The Xmas at Sea is all that you said. I was glad of the book and still more of your thought. I was glad to know I haven't been seen,--and forgotten. Only,--parce que c'est vous! There are people from whom I would beg on my knees the favour of an eternal oblivion. Would I get it? Croyez-vous qu'on se retrouve, la-bas? To me "la-bas" appears sometimes as a big hole,--a kind of malefactors' cavern--very crowded (think how long mankind has been in the habit of dying!) with perspiring shades,--a moral perspiration of squeezed spirits exhaling the unspeakable meanness, the bareness, the lies, the rapacity, the cowardice of souls that on earth have been objects of barter and valued themselves at about two-and-six. But this is morbid,--and I sat down intending to produce a good impression! I take it all back and declare my belief in lilies, gold harps,--and brimstone, like my Podmore in the "Narcissus."

. . . No man can escape his fate! You shall come here and suffer hardships, boredom and despair. It is written! It is written! You,--as a matter of fact,--have written it yourself (at my instigation.--very rash of you) and I shall be inexorable like destiny and shall look upon your sufferings with the idiotic serenity of a benevolent Creator (I don't know that the ben: Crea: is serene:--but if he is (as they say) then he must be idiotic) looking at the precious mess he as made of his only job. This letter reminds me of something I used to know years ago: Algebra,--I think. Brackets within brackets and imbecility raised to the nth power.

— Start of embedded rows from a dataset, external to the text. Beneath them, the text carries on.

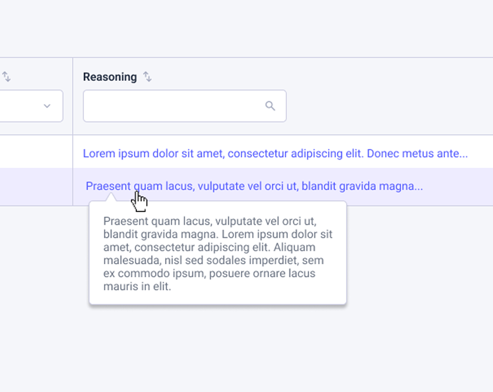Open the 'Lorem ipsum dolor sit amet' link
493x392 pixels.
(153, 154)
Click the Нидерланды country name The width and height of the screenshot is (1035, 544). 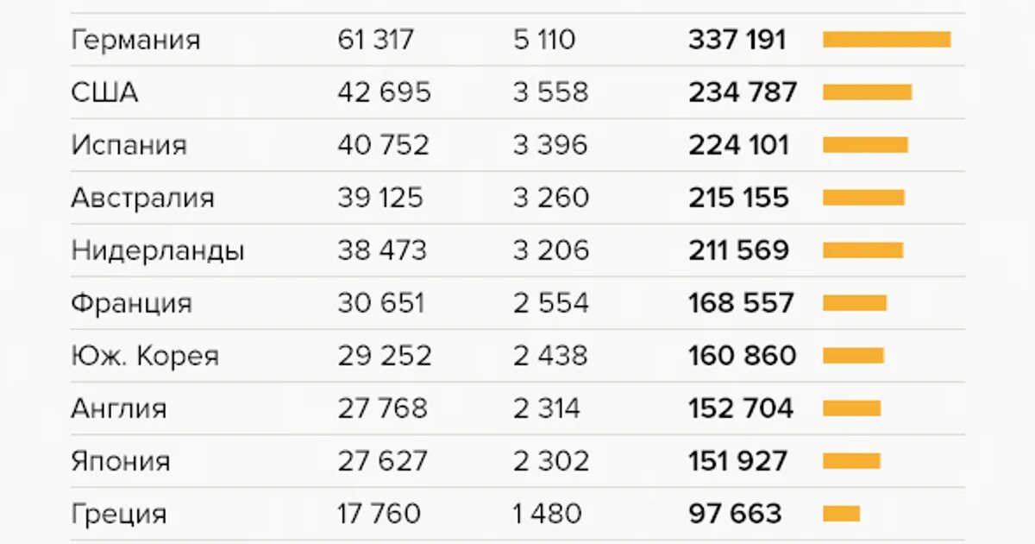tap(158, 250)
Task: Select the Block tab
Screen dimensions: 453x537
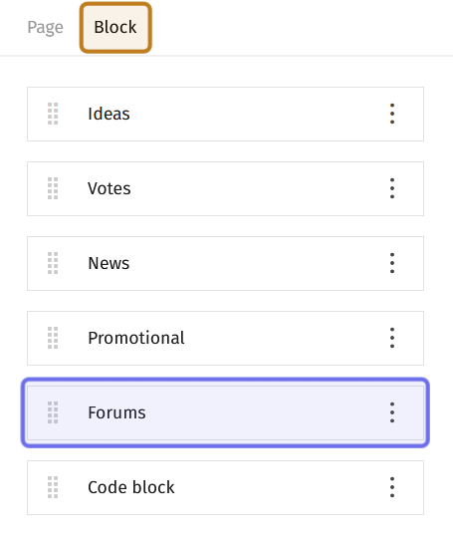Action: click(x=115, y=28)
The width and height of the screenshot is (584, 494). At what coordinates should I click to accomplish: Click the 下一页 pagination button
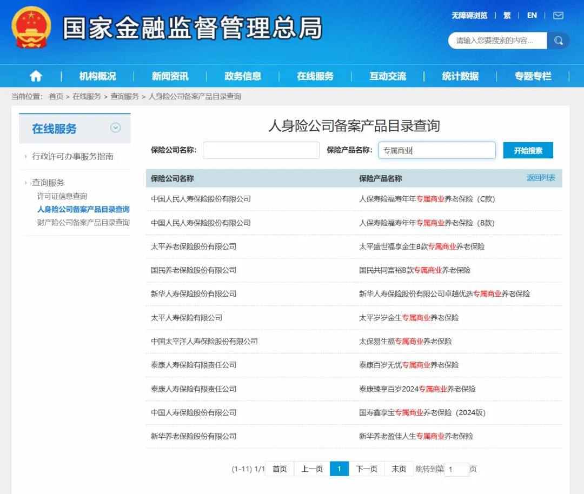[x=367, y=469]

I heard of the H. & S. play through G. B. S. in the S. R. More Algebra. Do you understand? I allude in this luminous way to Admiral Guinea. I haven't seen a play for years, but I have read this one. And that's all I can say about it. I have no notion of a play. No play grips me on the stage or off. Each of them seems to me an amazing freak of folly. They are all unbelievable and as disillusioning as a bang on the head. I greatly desire to write a play myself. It is my dark and secret ambition. And yet I can't conceive how a sane man can sit down deliberately to write a play and not go mad before he has done. The actors appear to me like a lot of wrong-headed lunatics pretending to be sane. Their malice is stitched with white threads. They are disguised and ugly. To look at them breeds in my melancholy soul thoughts of murder and suicide,--such is my anger and my loathing of their transparent pretences. There is a taint of subtle corruption in their blank voices, in their blinking eyes, in the grimacing faces, in the false light, in the false passion, in the words that have been learned by heart. But I love a marionette-show. Marionettes are beautiful,--especially those of the old kind with wires, thick as my little finger, coming out of the top of the head. Their impassibility in love, in crime, in mirth, in sorrow,--is heroic, superhuman, fascinating. Their rigid violence when they fall upon one another to embrace or to fight is simply a joy to behold. I never listen to the text mouthed somewhere out of sight by invisible men who are here to-day and rotten to-morrow. I love the marionettes that are without life, that come so near to being immortal!

Here's the end of paper. It is to-morrow already and high time for me to go to bed,--to dream, perchance to sleep. You must forgive the writer, the letter, the mistakes of spelling, the obscurity of the grammar,--the imbecility of the nth power. Forgive! Forgiveness has been invented to prevent massacres.

P. S. I haven't yet had St. Therese.* Expect it next week. I have looked lately again at the scenery article,--and am confirmed in my opinion that your wife has said what is really fundamental, essentially true in the matter, and said it charmingly. Sorry to hear of Hudson's illness. A lovable man, a most lovable man.



*Santa Teresa: Her Life and Times by Gabriela Cunninghame Graham (London: Black, 1897) 2 vols. [Gabriela de la Balmondiere, Chilean poet and wife to R. B. Cunninghame Graham.]



-from Joseph Conrad: Life and Letters edited G. Jean-Aubry (Garden City, New York: Doubleday, Page, 1927) p. 212-214.